そこで繰り広げられる悲しき少女たちの物語。シナリオを書き、製作費の出資を求めて営業を続けた。ある会社が大林宣彦監督が監修して、尾道を舞台にするなら製作費を出すという。和歌山への思いもあるが、尾道で撮れるのも嬉しい。まずは、尾道で成功してから和歌山で撮ろう。僕は安易にそう考えて、20歳のときから憧れていた大監督と対面することなる。

ところが大林監督はこう言う

「太田君。あなたは尾道で撮るべきではない。和歌山で撮るべきだ!」大監督にそう言われては、会社も企画を進められない。
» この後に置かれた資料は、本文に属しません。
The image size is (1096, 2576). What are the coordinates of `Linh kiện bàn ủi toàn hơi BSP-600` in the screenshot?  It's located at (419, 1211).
尾道ロケは取りやめ。でも、大林監督の思いも知る。「憧れの尾道ではなく、自分が生まれた街。古里でこそ、思いが籠るんだ。デビュー作ならそれが大事だよ」と伝えたかったのだ。「思い」がどれだけ大事かは後に痛感するのだが、先の会社は「和歌山なら金は出せない」と撤退。また、ゼロからのスタートとなった。

数ヶ月後、大林監督から連絡。

「僕の新作ー理由のメイキングスタッフを探しています。太田君にお願いしたい」それは仕事の依頼ではなく、これから監督デビューしようとしている僕に、大林組の映画撮影を現場で見つめるチャンスをくれたということ。「その全てを見て経験して、自分の作品に生かしてほしい」という大林監督の愛情だった。

「理由」の現場を体験させてもらったあと、

さらに1年以上かかり、別の会社を探して出資してもらい、和歌山でも寄付を募り、撮影にたどり着く。美しい自然の中で、都会では絶対に撮れない、心癒される風景の中で、10代のキャストによる物語を撮影。東京でも地元でもヒットした。同じように自然が溢れる田舎街を舞台とすること。僕の映画の定番になった。浜松、湖西、そして今回の島田。皆、どこにでもある田舎街だが、美しい自然に囲まれている。

余談だが、

大林監督はそのとき以来、様々な形で応援してくれている。それが昨年、ロスアンゼルスで開催されたジャパン・フィルム・フェスティバルで、大林監督の「この空の下」と僕の「朝日のあたる家」が同日に招待上映され、師弟対談までやらせて頂いた。憧れの監督と同じ舞台に、それもロスアンゼルスで。感無量だった。

ニューヨークでも、ロスアンゼルスでもない。

日本の片田舎の風景がどれだけ美しいか? どれだけ心癒されるものか?留学中の経験を生かした。僕と同じように、多くの人がまだそれに気づかず、都会や外国に憧れている。でも、自分のまわりにある、見慣れた風景こそが、世界に誇れる素晴らしいものであること。僕が伝えたいテーマのひとつとなった。